--- EXERCISE DETAILS ---
Go through the listing and count the lines with "computer" in them; write only the number.

--- DATA PROVIDED ---
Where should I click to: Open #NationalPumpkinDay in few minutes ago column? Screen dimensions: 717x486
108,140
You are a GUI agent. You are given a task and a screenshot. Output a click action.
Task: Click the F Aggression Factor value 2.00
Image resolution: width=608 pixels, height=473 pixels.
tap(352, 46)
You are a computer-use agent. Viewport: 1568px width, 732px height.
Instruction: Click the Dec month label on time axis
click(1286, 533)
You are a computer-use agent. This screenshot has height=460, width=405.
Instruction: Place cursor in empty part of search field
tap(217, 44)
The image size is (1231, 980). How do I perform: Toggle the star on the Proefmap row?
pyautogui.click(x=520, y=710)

==

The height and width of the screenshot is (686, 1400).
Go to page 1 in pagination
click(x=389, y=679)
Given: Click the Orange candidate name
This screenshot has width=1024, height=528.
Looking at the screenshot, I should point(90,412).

--- WRITTEN ANSWER ---
2